What you are asked to do: Render every line of the material below as a two-column Markdown table with the headings Row and Line, numbering each row and skipping blank lines.

________________

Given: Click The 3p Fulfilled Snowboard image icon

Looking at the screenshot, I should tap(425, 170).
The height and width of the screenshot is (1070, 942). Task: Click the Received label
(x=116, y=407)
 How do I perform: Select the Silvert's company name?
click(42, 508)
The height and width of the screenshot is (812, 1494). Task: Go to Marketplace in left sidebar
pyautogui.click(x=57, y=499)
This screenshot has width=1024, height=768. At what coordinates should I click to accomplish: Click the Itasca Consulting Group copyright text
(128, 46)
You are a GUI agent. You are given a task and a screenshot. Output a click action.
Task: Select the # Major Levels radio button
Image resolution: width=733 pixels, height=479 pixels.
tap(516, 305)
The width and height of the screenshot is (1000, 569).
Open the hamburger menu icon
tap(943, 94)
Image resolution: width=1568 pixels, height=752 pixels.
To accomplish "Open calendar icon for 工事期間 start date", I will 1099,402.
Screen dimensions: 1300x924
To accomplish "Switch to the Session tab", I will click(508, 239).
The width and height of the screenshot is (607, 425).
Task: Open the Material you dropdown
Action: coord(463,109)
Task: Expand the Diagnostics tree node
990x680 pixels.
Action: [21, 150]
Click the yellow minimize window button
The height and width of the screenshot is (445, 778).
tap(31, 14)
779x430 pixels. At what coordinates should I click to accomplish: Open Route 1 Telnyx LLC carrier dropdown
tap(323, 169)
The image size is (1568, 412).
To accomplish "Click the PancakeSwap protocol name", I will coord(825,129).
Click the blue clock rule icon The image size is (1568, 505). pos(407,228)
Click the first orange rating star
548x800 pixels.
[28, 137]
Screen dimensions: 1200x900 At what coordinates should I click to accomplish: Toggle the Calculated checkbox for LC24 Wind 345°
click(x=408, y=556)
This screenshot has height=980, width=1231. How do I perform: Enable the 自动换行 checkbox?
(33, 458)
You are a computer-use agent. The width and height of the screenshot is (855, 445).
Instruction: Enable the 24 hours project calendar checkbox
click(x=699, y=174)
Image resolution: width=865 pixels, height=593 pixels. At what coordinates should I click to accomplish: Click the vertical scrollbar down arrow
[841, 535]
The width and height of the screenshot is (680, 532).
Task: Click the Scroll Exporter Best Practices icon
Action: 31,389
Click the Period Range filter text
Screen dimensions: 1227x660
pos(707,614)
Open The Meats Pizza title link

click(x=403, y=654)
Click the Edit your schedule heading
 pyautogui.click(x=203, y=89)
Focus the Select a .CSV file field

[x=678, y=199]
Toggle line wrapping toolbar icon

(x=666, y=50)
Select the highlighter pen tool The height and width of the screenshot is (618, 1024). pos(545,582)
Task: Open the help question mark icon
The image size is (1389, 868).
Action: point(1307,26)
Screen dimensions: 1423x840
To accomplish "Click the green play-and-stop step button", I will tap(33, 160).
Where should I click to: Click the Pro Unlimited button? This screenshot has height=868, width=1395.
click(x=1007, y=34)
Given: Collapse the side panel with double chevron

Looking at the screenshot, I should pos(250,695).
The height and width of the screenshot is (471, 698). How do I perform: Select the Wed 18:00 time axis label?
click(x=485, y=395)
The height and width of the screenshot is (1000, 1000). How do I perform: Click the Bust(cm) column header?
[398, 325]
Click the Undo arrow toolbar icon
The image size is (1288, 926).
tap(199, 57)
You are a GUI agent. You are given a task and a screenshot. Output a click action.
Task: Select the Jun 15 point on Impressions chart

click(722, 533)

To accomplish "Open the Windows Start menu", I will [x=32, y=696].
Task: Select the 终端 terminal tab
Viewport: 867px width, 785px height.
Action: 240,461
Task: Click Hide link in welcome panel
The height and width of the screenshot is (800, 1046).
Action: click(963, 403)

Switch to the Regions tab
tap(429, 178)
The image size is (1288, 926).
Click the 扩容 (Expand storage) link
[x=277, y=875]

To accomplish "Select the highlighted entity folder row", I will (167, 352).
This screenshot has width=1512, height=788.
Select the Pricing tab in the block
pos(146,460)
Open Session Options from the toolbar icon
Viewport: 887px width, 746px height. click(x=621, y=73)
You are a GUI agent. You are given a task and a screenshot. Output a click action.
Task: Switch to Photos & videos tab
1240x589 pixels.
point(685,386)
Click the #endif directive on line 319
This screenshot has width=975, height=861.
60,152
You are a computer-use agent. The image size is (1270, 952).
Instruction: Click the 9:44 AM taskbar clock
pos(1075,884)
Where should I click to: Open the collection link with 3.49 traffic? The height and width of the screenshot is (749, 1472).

________________

Written solution:
| Row | Line |
|---|---|
| 1 | Given: Click The 3p Fulfilled Snowboard image icon |
| 2 | Looking at the screenshot, I should tap(425, 170). |
| 3 | The height and width of the screenshot is (1070, 942). Task: Click the Received label |
| 4 | (x=116, y=407) |
| 5 |  How do I perform: Select the Silvert's company name? |
| 6 | click(42, 508) |
| 7 | The height and width of the screenshot is (812, 1494). Task: Go to Marketplace in left sidebar |
| 8 | pyautogui.click(x=57, y=499) |
| 9 | This screenshot has width=1024, height=768. At what coordinates should I click to accomplish: Click the Itasca Consulting Group copyright text |
| 10 | (128, 46) |
| 11 | You are a GUI agent. You are given a task and a screenshot. Output a click action. |
| 12 | Task: Select the # Major Levels radio button |
| 13 | Image resolution: width=733 pixels, height=479 pixels. |
| 14 | tap(516, 305) |
| 15 | The width and height of the screenshot is (1000, 569). |
| 16 | Open the hamburger menu icon |
| 17 | tap(943, 94) |
| 18 | Image resolution: width=1568 pixels, height=752 pixels. |
| 19 | To accomplish "Open calendar icon for 工事期間 start date", I will 1099,402. |
| 20 | Screen dimensions: 1300x924 |
| 21 | To accomplish "Switch to the Session tab", I will click(508, 239). |
| 22 | The width and height of the screenshot is (607, 425). |
| 23 | Task: Open the Material you dropdown |
| 24 | Action: coord(463,109) |
| 25 | Task: Expand the Diagnostics tree node |
| 26 | 990x680 pixels. |
| 27 | Action: [21, 150] |
| 28 | Click the yellow minimize window button |
| 29 | The height and width of the screenshot is (445, 778). |
| 30 | tap(31, 14) |
| 31 | 779x430 pixels. At what coordinates should I click to accomplish: Open Route 1 Telnyx LLC carrier dropdown |
| 32 | tap(323, 169) |
| 33 | The image size is (1568, 412). |
| 34 | To accomplish "Click the PancakeSwap protocol name", I will coord(825,129). |
| 35 | Click the blue clock rule icon The image size is (1568, 505). pos(407,228) |
| 36 | Click the first orange rating star |
| 37 | 548x800 pixels. |
| 38 | [28, 137] |
| 39 | Screen dimensions: 1200x900 At what coordinates should I click to accomplish: Toggle the Calculated checkbox for LC24 Wind 345° |
| 40 | click(x=408, y=556) |
| 41 | This screenshot has height=980, width=1231. How do I perform: Enable the 自动换行 checkbox? |
| 42 | (33, 458) |
| 43 | You are a computer-use agent. The width and height of the screenshot is (855, 445). |
| 44 | Instruction: Enable the 24 hours project calendar checkbox |
| 45 | click(x=699, y=174) |
| 46 | Image resolution: width=865 pixels, height=593 pixels. At what coordinates should I click to accomplish: Click the vertical scrollbar down arrow |
| 47 | [841, 535] |
| 48 | The width and height of the screenshot is (680, 532). |
| 49 | Task: Click the Scroll Exporter Best Practices icon |
| 50 | Action: 31,389 |
| 51 | Click the Period Range filter text |
| 52 | Screen dimensions: 1227x660 |
| 53 | pos(707,614) |
| 54 | Open The Meats Pizza title link |
| 55 | click(x=403, y=654) |
| 56 | Click the Edit your schedule heading |
| 57 |  pyautogui.click(x=203, y=89) |
| 58 | Focus the Select a .CSV file field |
| 59 | [x=678, y=199] |
| 60 | Toggle line wrapping toolbar icon |
| 61 | (x=666, y=50) |
| 62 | Select the highlighter pen tool The height and width of the screenshot is (618, 1024). pos(545,582) |
| 63 | Task: Open the help question mark icon |
| 64 | The image size is (1389, 868). |
| 65 | Action: point(1307,26) |
| 66 | Screen dimensions: 1423x840 |
| 67 | To accomplish "Click the green play-and-stop step button", I will tap(33, 160). |
| 68 | Where should I click to: Click the Pro Unlimited button? This screenshot has height=868, width=1395. |
| 69 | click(x=1007, y=34) |
| 70 | Given: Collapse the side panel with double chevron |
| 71 | Looking at the screenshot, I should pos(250,695). |
| 72 | The height and width of the screenshot is (471, 698). How do I perform: Select the Wed 18:00 time axis label? |
| 73 | click(x=485, y=395) |
| 74 | The height and width of the screenshot is (1000, 1000). How do I perform: Click the Bust(cm) column header? |
| 75 | [398, 325] |
| 76 | Click the Undo arrow toolbar icon |
| 77 | The image size is (1288, 926). |
| 78 | tap(199, 57) |
| 79 | You are a GUI agent. You are given a task and a screenshot. Output a click action. |
| 80 | Task: Select the Jun 15 point on Impressions chart |
| 81 | click(722, 533) |
| 82 | To accomplish "Open the Windows Start menu", I will [x=32, y=696]. |
| 83 | Task: Select the 终端 terminal tab |
| 84 | Viewport: 867px width, 785px height. |
| 85 | Action: 240,461 |
| 86 | Task: Click Hide link in welcome panel |
| 87 | The height and width of the screenshot is (800, 1046). |
| 88 | Action: click(963, 403) |
| 89 | Switch to the Regions tab |
| 90 | tap(429, 178) |
| 91 | The image size is (1288, 926). |
| 92 | Click the 扩容 (Expand storage) link |
| 93 | [x=277, y=875] |
| 94 | To accomplish "Select the highlighted entity folder row", I will (167, 352). |
| 95 | This screenshot has width=1512, height=788. |
| 96 | Select the Pricing tab in the block |
| 97 | pos(146,460) |
| 98 | Open Session Options from the toolbar icon |
| 99 | Viewport: 887px width, 746px height. click(x=621, y=73) |
| 100 | You are a GUI agent. You are given a task and a screenshot. Output a click action. |
| 101 | Task: Switch to Photos & videos tab |
| 102 | 1240x589 pixels. |
| 103 | point(685,386) |
| 104 | Click the #endif directive on line 319 |
| 105 | This screenshot has width=975, height=861. |
| 106 | 60,152 |
| 107 | You are a computer-use agent. The image size is (1270, 952). |
| 108 | Instruction: Click the 9:44 AM taskbar clock |
| 109 | pos(1075,884) |
| 110 | Where should I click to: Open the collection link with 3.49 traffic? The height and width of the screenshot is (749, 1472). |